I still have this fatigue. Still dragging along but doc seems to think this holiday will be just the tonic. I have to come home though so how that will work I don't know.
Anyway, the getting there. If I think of all the things that can go wrong I won't be crushed if it does happen as I'll be sort of expecting it.
That sounds quite Eeyore-ish of me to be honest but for years I haven't thought any other way. Maybe it is my little protection unit. Look what could've happened but didn't. If that doesn't prove how screwed up my line of thinking is these days then I don't know. But...but, when I come back I'm going to take a deep breath and really go for what I want work wise.
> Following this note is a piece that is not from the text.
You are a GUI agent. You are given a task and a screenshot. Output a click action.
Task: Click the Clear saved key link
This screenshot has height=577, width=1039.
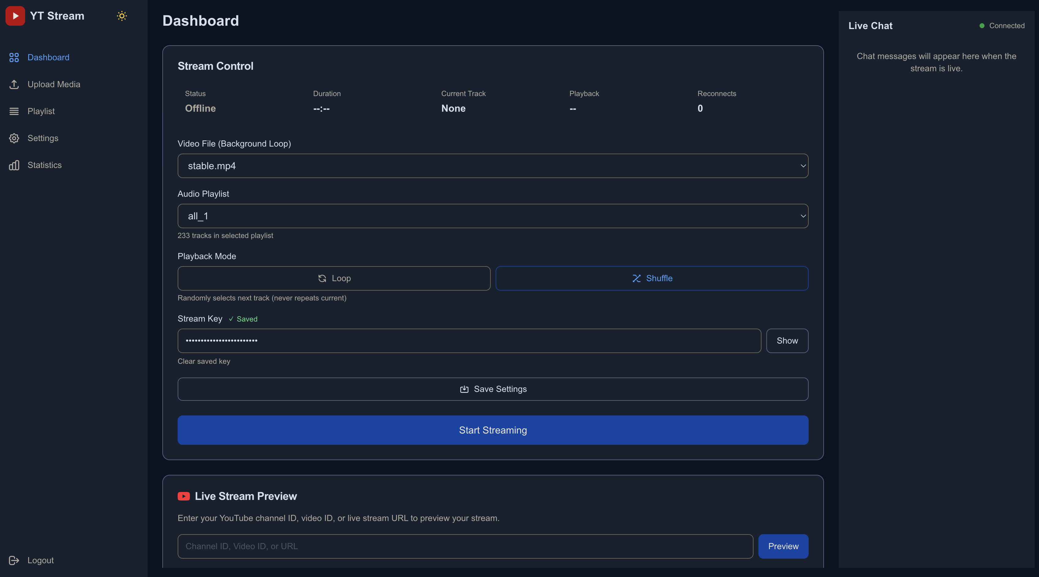[204, 361]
There is no point in me sticking in a job that is nearly going to kill me. Another colleague is off with same thing as me, another one has continuous headaches. Doctors have said to a few of us that where we work is renowned for this. Oh great.
Wait...what was I on about. Oh yes, and this will seamlessly tie in with what I just said.
I chose a series of films, really the material it is based on is what truly inspired me but the films show the possibility of what a keen imagination can evolve in to.
Single parent, takes an idea, writes with a passion, inspires thousands.